◆ **Aim of the task**
Change "cadastral number" to "parcel number" throughout the lines below, and reproduce them with everything else unchanged.

***** Excerpted data

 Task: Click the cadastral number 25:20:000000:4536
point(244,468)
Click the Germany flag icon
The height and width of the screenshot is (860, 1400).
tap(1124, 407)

**********

◆ **Solution for this exercise**
 Task: Click the parcel number 25:20:000000:4536
point(244,468)
Click the Germany flag icon
The height and width of the screenshot is (860, 1400).
tap(1124, 407)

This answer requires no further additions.